- **The request**
Count the lines below that contain the string "time", treating uppercase and lowercase as different, and reply with the number alone.

- **Records for this task**
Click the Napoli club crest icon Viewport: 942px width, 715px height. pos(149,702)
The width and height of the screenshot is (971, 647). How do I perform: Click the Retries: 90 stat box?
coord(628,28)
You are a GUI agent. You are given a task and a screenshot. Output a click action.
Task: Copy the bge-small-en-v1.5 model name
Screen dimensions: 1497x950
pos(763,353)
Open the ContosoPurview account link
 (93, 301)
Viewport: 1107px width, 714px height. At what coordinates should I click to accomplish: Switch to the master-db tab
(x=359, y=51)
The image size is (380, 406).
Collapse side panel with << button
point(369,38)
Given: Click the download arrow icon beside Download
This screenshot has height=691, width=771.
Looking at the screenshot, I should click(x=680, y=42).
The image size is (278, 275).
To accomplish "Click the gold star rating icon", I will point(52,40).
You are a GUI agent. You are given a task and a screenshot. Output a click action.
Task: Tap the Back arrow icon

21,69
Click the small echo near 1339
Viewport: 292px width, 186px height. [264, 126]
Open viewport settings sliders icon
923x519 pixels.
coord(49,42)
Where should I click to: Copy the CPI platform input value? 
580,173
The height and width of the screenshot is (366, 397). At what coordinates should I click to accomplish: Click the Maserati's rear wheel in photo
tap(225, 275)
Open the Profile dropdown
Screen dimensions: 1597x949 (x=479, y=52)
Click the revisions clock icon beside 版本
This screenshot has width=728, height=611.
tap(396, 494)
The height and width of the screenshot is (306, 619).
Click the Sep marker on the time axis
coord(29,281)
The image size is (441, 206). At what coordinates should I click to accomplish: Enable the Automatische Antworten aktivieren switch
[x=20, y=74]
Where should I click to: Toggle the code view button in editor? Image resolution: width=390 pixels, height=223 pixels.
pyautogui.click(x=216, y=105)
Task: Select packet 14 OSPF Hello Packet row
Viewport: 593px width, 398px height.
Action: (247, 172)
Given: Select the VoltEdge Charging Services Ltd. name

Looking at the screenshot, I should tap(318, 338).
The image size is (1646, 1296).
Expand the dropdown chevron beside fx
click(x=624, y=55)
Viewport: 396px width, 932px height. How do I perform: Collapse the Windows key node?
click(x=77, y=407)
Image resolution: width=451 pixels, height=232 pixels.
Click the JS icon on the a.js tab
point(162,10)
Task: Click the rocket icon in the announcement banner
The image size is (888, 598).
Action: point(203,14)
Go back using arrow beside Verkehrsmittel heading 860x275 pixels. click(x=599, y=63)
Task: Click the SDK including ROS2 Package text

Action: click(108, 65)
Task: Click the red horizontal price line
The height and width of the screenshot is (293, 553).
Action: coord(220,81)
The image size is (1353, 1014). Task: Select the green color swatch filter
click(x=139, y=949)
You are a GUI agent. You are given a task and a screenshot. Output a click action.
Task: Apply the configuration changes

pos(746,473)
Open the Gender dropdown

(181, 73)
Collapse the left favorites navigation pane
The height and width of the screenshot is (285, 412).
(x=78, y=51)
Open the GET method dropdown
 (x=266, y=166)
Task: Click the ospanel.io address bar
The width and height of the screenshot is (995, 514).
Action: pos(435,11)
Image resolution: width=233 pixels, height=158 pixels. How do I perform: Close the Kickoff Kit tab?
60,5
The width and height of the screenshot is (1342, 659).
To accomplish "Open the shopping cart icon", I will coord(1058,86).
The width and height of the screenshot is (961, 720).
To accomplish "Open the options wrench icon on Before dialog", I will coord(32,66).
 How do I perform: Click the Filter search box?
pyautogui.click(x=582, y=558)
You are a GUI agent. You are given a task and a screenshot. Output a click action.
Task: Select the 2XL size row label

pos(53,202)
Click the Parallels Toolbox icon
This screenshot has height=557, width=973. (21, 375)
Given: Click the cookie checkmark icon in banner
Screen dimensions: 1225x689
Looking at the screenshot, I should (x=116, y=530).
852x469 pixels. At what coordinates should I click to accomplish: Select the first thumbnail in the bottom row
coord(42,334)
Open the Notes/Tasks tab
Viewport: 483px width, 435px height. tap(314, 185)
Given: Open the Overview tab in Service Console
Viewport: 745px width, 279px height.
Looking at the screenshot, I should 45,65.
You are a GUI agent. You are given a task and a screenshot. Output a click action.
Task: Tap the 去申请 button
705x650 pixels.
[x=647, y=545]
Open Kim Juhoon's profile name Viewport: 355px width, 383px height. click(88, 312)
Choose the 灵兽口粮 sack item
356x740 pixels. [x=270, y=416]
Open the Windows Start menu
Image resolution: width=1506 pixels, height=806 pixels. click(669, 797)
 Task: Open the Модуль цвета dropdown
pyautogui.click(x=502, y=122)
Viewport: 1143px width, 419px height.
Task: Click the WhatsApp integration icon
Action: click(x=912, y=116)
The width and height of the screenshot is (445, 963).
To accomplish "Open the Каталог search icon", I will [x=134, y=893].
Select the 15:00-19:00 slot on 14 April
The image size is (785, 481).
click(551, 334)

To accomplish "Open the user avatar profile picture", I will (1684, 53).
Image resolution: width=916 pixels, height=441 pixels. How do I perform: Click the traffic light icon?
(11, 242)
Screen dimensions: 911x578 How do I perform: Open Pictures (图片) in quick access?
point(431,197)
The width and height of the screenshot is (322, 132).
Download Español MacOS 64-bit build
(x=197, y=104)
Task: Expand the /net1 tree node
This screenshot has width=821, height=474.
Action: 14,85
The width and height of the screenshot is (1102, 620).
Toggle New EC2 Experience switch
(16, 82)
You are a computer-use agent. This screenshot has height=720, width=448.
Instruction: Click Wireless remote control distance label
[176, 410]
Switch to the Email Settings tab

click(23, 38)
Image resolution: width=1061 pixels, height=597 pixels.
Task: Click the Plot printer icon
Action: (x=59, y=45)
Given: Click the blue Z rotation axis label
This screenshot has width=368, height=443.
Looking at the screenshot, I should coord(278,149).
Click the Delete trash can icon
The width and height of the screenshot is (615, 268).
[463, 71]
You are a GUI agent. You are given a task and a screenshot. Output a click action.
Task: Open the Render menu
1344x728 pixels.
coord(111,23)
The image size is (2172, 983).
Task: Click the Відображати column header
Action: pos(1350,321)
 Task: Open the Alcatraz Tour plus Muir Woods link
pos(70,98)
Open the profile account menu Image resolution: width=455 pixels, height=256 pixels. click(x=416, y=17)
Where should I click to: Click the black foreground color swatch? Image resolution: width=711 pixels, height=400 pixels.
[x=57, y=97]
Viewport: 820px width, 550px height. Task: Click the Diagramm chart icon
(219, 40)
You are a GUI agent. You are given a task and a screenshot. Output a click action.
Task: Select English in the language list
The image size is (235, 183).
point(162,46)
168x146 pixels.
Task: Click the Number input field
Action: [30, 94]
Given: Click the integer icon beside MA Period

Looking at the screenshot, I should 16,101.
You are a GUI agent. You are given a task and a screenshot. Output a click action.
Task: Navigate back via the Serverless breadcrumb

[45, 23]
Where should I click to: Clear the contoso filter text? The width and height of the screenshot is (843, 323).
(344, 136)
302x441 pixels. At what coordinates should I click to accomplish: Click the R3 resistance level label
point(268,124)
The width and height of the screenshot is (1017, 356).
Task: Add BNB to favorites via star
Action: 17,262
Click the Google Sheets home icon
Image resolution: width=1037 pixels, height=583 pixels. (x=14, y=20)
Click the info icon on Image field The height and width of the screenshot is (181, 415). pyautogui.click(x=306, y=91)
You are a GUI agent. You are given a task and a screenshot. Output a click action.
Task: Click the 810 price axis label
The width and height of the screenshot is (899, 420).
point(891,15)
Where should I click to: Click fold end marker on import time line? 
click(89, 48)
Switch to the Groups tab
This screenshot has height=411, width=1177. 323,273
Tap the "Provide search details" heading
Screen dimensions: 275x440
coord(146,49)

- **Result of this task**
2